Can we objectively evaluate advanced fielding data?

Colin has an article at Baseball Prospectus today that is required Sabermetrics 101 reading. It’s been linked already in the THTLinks Twitter feed this morning, but it deserves more prominence and more discussion. This is an article of fundamental importance for the baseball analysis community. Anyone who is evaluating fielding, which is almost everyone in these heady days of Wins Above Replacement (WAR) statistics, needs to read and understand what Colin is saying.

He states an approach that should have been tackled by the analytical community before advanced defensive metrics started to gain such widespread acceptance. How did we ever come to accept such statistics without ever objectively testing them?

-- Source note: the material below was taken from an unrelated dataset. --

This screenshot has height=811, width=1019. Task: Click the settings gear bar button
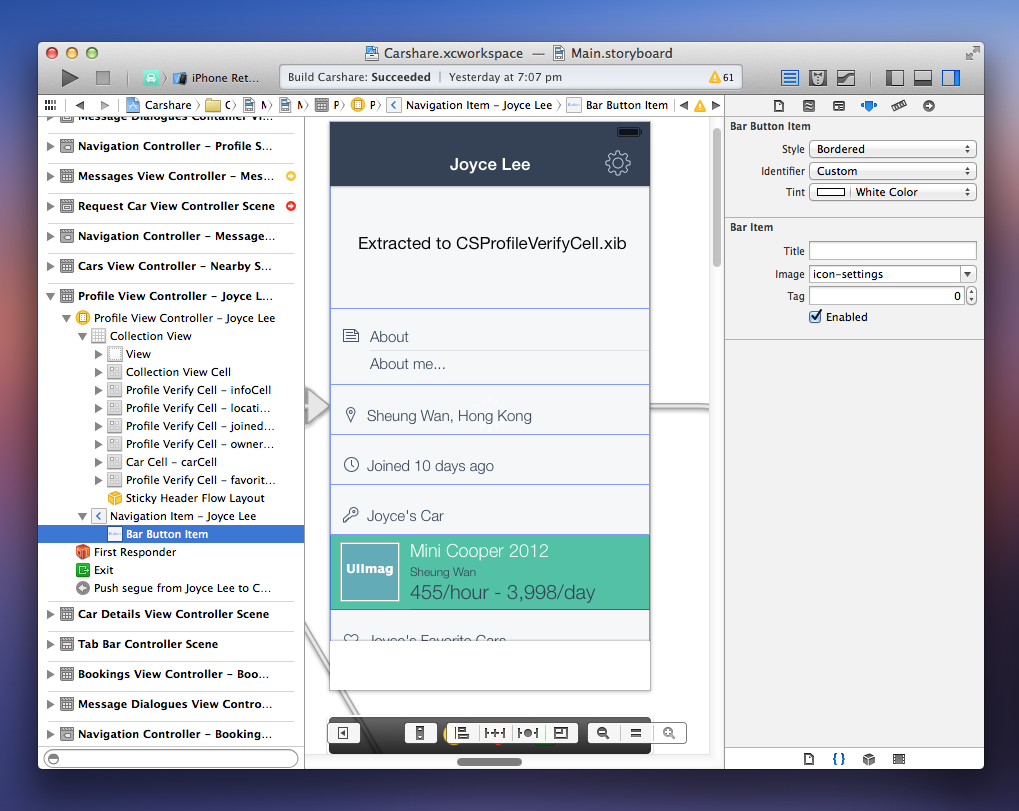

Now that they are being tested objectively, it should not surprise us that problems are being found. That does not invalidate the metrics. It is the path to knowledge. We are, after all, on a search for objective knowledge about baseball, are we not? Openly and objectively testing defensive metrics is not the quest of those who want to destroy baseball knowledge, as some will tell you when this topic is broached. It is a path well-worn by sabermetric pioneers, though “small is the gate and narrow the road that leads to life, and only a few find it.”

We want to know what we know and why we know, when we trust it and when we don’t trust it. We want to know what the sources and ranges of the errors are. This way lies improved fielding metrics and the ability to silence critics with facts that can be demonstrated in a way that is convincing, not one that demands blind faith that sabermetricians know what they are doing.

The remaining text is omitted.